[Start of Document passage]

Re: UTF-16 is not Unicode

2002-02-13 Thread Lars Marius Garshol


* Michael Everson
| 
| I think it's clear that Unicode should give some advice as to how to
| announce encoding options in a useful way to the end user. For the
| two encodings we are discussing, may I suggest the following
| standard menu items:
| 
| Unicode (Raw, UTF-16)
| Unicode (Web, UTF-8)

I don't think calling it "raw" is very good. It just keeps alive the
myth that UTF-16 *is* Unicode. None of the UTFs are "raw", and the
closest must surely be UTF-32.

The below would probably be easier:

  Unicode (UTF-16)
  Unicode (UTF-8, default)

If you know what you're doing you can choose what you want. If not,
you should just choose UTF-8.

-- 
Lars Marius Garshol, Ontopian http://www.ontopia.net >
ISO SC34/WG3, OASIS GeoLang TChttp://www.garshol.priv.no >





RE: UTF-16 is not Unicode

2002-02-13 Thread Marco Cimarosti

David Starner wrote:
> On Tue, Feb 12, 2002 at 08:12:08PM +0100, Marco Cimarosti wrote:
> > OK, UTF-8 is my favorite default UTF too. However, whatever 
> the default is,
> > it is easier to just call it "Unicode", and call the other 
> options "Unicode
> > (something else)".
> > 
> > That puts one less acronym in front of the "naive" user. 
> The expert user is
> > supposed to know what the default UTF is on her platform.
> 
> What happens when a user is told to save in UTF-16? What 
> about when two users running different operating systems
> try to pass files about? And why would Unicode be any
> clearer to a naive user than UTF-16?

I only have a definite answer for the last question: everybody I know who
works on computer know what Unicode is, but I never met out of this mailing
list anyone who was familiar with the acronym "UTF-16"...

By the way, because of its transparent etymology, the name "Unicode" is also
quite self-explanatory. On the other hand, "UTF-16" is just one more
3-letter acronym for one more 16-bit technology, so it could be mistaken
with all kinds of computer-related products.

> IMO, UTF-16 is as clear as Unicode, and more accurate. Being 
> consistent among platforms is a needed plus.

Perhaps "more accurate", but definitely not "as clear as".

_ Marco




Re: UTF-16 is not Unicode

2002-02-13 Thread Michael Everson

At 14:28 -0600 2002-02-12, David Starner wrote:
>
>What happens when a user is told to save in UTF-16? What about when two
>users running different operating systems try to pass files about? And
>why would Unicode be any clearer to a naive user than UTF-16?
>
>IMO, UTF-16 is as clear as Unicode, and more accurate. Being consistent
>among platforms is a needed plus.

Internet Explorer calls Unicode (UTF-8) "Universal Alphabet". Now I 
would say pretty much the same thing to the layman, but the 
distinction between what's on the web (UTF-8) and what might be coded 
elsewhere (UTF-16) should be made.

Apple's TextExit with OS X gives a set of choices for encodings to 
the user in the Open File dialogue:

Western (Mac Roman)

[End of Document passage]

Objective
Write the next part of the mailing list thread on naming Unicode encodings, picking up after its last line.

[Start of Recorded information]

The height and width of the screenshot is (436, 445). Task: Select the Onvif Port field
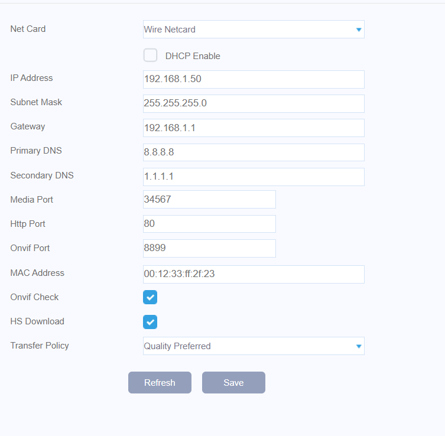(209, 248)
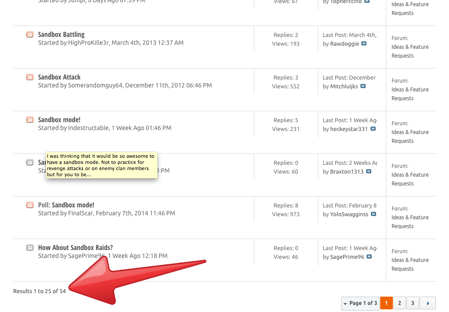Viewport: 449px width, 312px height.
Task: Click the envelope icon beside Sandbox Attack
Action: 30,77
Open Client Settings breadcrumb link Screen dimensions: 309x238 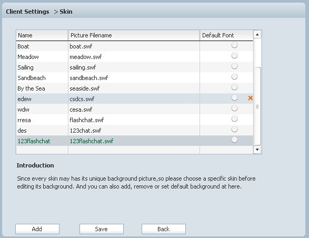click(x=27, y=12)
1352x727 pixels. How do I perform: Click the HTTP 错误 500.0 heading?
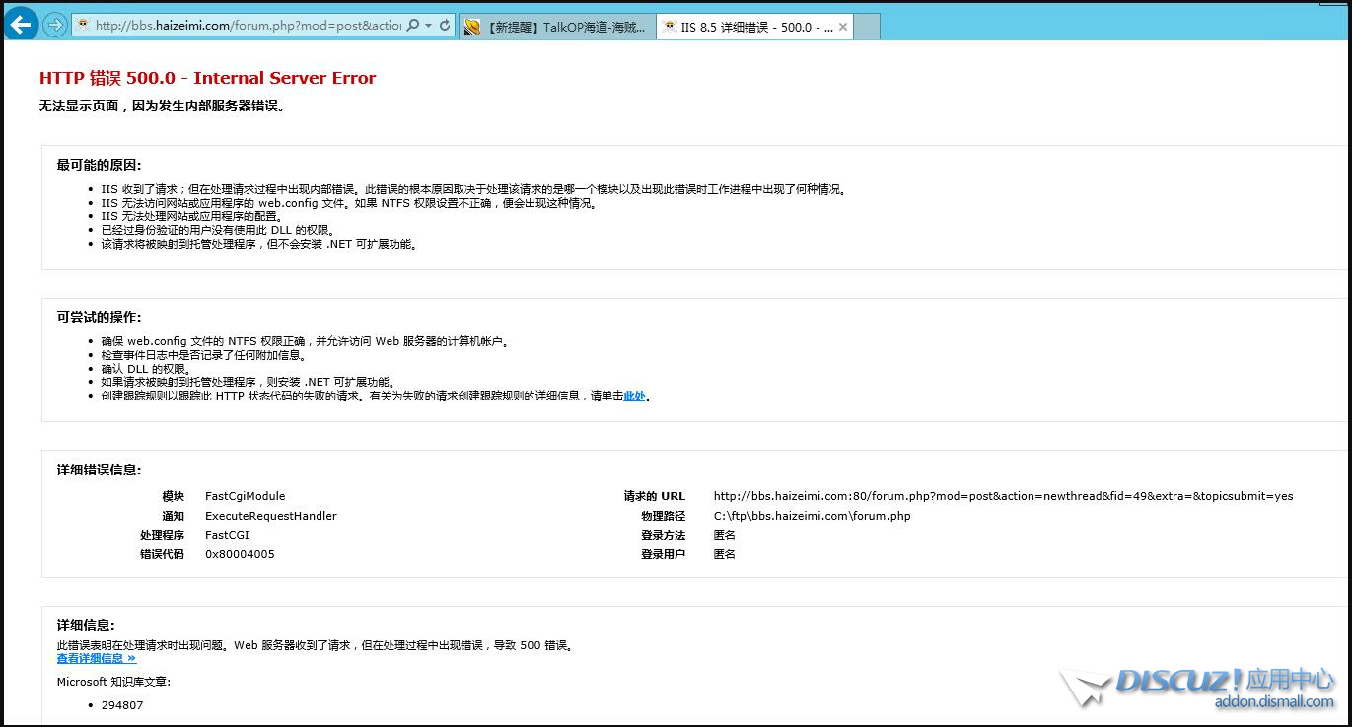[207, 79]

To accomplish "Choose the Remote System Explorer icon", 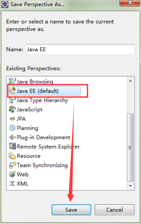I will (12, 147).
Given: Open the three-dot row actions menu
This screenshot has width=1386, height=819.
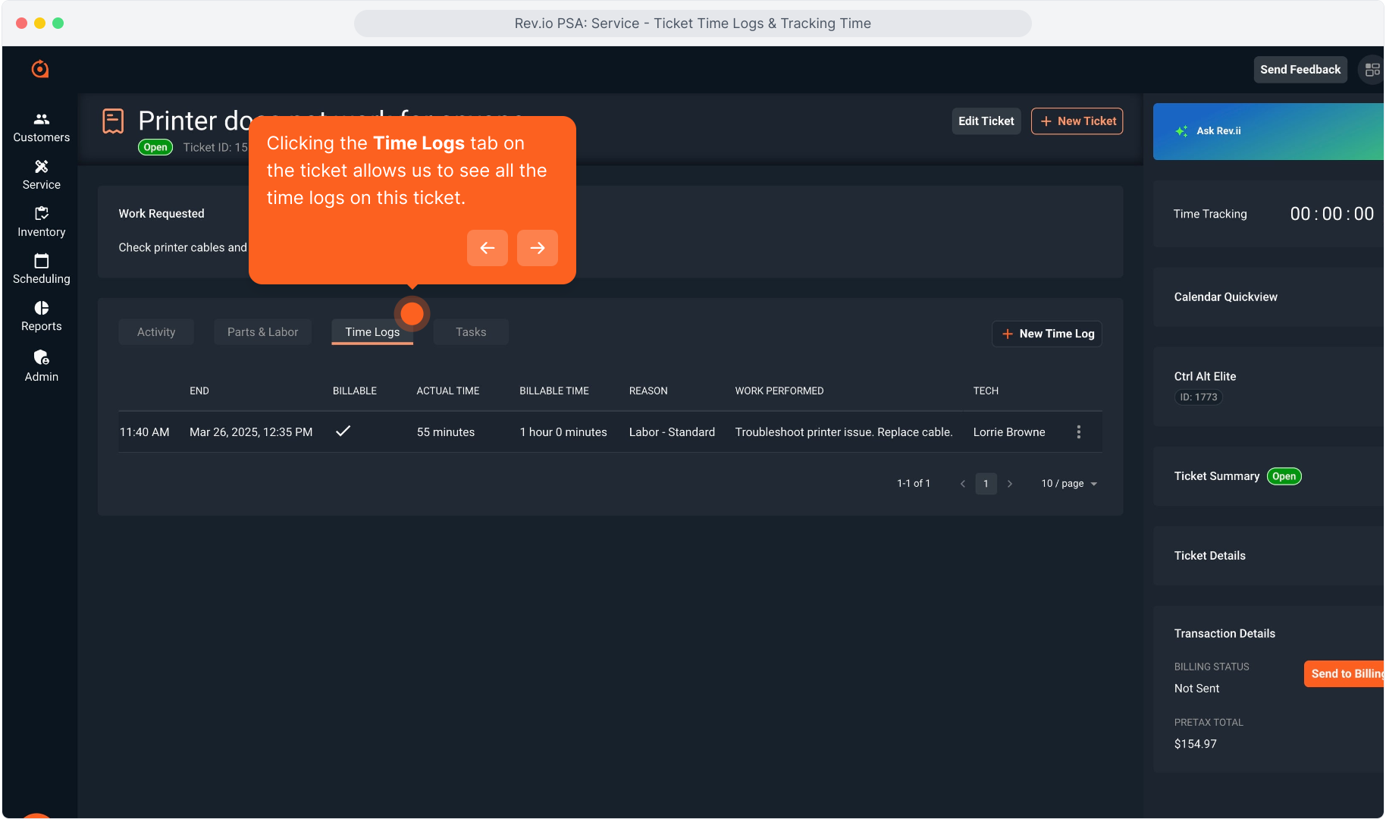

[End of Recorded information]

Task result
Western (Windows Latin 1)
Japanese (Mac OS)
Japanese (Shift JIS)
Traditional Chinese (Mac OS)
Simplified Chinese (Mac OS)
Korean (Mac OS)
Unicode
UTF-8

Apple's OS 9 WorldText can save as UTF-16 but calls it "Standard Unicode".

Cyclone's Unicode options are four:

Standard (16 bit)
Standard (16 bit) Canonical Decomposition
UTF-7
UTF-8

These distinctions are interesting. It shows that many users are 
expected to know, or find out, about specific encoding differences.

I think it's clear that Unicode should give some advice as to how to 
announce encoding options in a useful way to the end user. For the 
two encodings we are discussing, may I suggest the following standard 
menu items:

Unicode (Raw, UTF-16)
Unicode (Web, UTF-8)
-- 
Michael Everson *** Everson Typography *** http://www.evertype.com




Re: UTF-16 is not Unicode

2002-02-13 Thread Lars Marius Garshol


* Marco Cimarosti
| 
| Only if the user selects a menu like "Manual encoding settings", she
| should be presented with a choice like "International (Unicode)",
| that opposes to "Western (ISO 8859-1)", "Chinese, simplified (GB
| 2312-80)", and so on. All entries should have a generic descriptive
| label together with a precise geek-friendly label in parenthesis.

This is what Mozilla does, and I seem to recall that IE does the
same. (I can't check here, being Linux-only at home.)

Opera has an encoding menu divided into Unicode / Western European /
Central European / ... / Chinese / Japanese / Korean, where the
choices on the next level are UTF-8, UTF-16 / ISO 8859-1, ISO 8859-15,
Windows-1252 / ...

Seems to work pretty well.

-- 
Lars Marius Garshol, Ontopian http://www.ontopia.net >
ISO SC34/WG3, OASIS GeoLang TChttp://www.garshol.priv.no >





RE: UTF-16 is not Unicode

2002-02-12 Thread Yves Arrouye

> A ideal interface should probably automatically and silently select
> Unicode
> (and its default UTF) whenever one or more of the characters in a document
> are not representable in the local encoding.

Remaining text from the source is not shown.